GIVEN RECORDS: Begin

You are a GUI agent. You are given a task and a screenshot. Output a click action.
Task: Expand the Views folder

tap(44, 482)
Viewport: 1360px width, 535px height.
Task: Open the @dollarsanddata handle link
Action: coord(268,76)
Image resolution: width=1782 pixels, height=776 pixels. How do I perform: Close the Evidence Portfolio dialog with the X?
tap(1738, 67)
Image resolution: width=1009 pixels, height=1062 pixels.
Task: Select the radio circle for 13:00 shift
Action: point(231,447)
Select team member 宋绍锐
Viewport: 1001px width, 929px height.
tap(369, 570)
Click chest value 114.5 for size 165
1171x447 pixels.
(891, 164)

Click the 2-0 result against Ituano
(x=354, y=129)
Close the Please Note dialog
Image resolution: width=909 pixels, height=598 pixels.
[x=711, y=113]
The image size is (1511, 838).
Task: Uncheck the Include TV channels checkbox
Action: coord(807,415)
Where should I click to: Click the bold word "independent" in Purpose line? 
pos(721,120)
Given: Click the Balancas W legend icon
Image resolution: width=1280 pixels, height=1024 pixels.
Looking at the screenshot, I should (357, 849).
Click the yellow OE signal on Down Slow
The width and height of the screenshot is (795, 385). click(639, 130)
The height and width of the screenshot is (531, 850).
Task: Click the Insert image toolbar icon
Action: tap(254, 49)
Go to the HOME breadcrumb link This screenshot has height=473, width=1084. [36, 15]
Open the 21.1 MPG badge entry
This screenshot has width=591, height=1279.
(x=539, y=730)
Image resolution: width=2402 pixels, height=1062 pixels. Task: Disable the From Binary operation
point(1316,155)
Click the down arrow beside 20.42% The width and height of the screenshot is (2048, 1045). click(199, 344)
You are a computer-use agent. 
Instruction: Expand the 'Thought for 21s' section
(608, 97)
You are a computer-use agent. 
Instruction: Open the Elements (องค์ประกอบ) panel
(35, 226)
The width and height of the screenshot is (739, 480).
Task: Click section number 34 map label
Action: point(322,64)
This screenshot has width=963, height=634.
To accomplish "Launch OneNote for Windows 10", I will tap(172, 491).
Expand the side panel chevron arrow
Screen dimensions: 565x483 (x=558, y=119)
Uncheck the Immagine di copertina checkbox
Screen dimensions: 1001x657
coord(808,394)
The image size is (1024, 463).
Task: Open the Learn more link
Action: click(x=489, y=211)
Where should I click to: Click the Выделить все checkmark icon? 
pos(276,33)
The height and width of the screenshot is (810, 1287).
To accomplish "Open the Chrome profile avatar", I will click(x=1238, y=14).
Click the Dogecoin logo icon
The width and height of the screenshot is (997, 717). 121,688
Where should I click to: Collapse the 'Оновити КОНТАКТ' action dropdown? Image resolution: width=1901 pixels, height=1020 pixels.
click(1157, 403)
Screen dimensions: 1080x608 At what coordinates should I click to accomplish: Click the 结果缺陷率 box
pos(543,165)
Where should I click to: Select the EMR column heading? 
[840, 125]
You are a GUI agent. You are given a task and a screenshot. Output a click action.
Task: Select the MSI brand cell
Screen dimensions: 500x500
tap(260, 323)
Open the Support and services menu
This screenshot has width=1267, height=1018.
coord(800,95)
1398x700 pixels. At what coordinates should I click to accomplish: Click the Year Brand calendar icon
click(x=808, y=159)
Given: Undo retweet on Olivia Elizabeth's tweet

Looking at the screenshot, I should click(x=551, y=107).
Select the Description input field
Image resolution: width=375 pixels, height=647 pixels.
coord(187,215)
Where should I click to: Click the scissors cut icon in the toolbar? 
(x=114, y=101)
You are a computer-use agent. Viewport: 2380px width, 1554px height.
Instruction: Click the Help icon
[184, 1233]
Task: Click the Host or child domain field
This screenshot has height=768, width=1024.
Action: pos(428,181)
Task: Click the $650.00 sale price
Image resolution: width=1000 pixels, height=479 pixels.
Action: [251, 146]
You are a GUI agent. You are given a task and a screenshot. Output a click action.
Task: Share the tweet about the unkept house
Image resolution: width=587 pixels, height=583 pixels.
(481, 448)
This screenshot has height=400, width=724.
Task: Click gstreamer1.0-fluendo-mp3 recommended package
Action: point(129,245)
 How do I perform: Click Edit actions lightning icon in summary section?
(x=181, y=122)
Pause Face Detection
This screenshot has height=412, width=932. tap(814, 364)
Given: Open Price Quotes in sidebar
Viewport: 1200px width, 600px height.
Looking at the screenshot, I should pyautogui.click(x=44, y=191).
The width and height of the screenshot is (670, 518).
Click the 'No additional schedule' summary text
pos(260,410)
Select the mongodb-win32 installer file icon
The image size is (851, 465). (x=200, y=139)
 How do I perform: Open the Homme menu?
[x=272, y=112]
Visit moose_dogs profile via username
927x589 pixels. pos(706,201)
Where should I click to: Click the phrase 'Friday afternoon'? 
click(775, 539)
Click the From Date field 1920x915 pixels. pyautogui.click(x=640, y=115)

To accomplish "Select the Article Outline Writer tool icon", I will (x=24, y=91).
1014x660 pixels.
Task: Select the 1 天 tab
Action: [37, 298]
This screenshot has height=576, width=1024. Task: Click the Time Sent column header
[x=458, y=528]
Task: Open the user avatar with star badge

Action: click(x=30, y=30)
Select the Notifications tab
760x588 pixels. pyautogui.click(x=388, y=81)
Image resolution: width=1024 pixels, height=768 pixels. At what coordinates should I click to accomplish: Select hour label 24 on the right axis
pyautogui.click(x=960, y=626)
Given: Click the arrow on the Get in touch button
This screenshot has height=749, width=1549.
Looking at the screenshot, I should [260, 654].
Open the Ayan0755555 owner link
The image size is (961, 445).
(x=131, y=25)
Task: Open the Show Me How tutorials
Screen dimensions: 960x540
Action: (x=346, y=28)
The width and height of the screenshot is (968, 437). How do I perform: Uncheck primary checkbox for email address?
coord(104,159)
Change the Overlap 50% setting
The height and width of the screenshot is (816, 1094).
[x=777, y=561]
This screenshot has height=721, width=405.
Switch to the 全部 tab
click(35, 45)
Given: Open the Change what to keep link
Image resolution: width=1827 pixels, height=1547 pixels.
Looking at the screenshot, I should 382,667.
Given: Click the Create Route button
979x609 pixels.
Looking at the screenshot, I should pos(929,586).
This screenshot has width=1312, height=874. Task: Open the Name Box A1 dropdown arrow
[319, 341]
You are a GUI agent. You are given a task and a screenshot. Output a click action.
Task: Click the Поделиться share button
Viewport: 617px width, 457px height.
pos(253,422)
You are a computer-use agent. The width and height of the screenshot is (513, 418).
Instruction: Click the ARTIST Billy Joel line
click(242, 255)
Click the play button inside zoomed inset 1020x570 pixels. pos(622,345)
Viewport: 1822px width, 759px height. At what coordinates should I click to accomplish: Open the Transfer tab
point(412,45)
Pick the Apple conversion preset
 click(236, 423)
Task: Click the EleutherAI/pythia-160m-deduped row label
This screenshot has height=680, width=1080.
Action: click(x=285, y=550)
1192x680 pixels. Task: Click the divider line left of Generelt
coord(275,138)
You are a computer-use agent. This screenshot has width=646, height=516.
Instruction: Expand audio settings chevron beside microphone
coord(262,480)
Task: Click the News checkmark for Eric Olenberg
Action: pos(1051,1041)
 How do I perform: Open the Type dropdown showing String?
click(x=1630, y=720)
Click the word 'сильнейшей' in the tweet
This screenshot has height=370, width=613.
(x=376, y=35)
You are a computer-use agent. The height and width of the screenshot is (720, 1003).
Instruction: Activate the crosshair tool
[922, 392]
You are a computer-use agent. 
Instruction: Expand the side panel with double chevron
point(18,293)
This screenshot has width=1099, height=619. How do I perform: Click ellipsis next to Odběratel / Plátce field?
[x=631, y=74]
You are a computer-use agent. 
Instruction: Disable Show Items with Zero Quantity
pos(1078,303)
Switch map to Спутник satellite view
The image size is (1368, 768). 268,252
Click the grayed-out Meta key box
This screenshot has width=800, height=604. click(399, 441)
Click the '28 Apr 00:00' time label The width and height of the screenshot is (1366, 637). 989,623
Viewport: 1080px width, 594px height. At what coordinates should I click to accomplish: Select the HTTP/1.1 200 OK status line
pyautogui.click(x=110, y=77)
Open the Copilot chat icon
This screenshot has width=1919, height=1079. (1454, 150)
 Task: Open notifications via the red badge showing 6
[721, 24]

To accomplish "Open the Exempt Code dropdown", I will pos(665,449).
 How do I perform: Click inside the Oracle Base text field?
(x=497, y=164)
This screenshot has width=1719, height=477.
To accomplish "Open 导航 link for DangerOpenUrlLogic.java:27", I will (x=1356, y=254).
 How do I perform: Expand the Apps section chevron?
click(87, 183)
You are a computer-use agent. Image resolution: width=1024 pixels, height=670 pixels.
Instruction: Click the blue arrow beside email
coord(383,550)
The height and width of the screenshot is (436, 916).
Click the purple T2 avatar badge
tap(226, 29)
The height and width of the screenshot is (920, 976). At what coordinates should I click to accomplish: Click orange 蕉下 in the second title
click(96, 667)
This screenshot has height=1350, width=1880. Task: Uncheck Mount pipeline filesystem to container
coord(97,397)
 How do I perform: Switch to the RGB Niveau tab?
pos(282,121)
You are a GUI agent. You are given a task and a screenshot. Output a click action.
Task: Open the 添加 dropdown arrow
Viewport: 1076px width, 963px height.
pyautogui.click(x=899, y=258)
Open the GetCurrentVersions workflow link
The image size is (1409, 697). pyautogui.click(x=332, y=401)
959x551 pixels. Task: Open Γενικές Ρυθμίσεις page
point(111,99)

GIVEN RECORDS: End

### PROBLEM REQUIREMENTS
Wherever a line in the data above contains the word "button", copy that line.

### ANSWER AREA
Given: Click the arrow on the Get in touch button
Given: Click the Create Route button
Task: Click the Поделиться share button
Click the play button inside zoomed inset 1020x570 pixels. pos(622,345)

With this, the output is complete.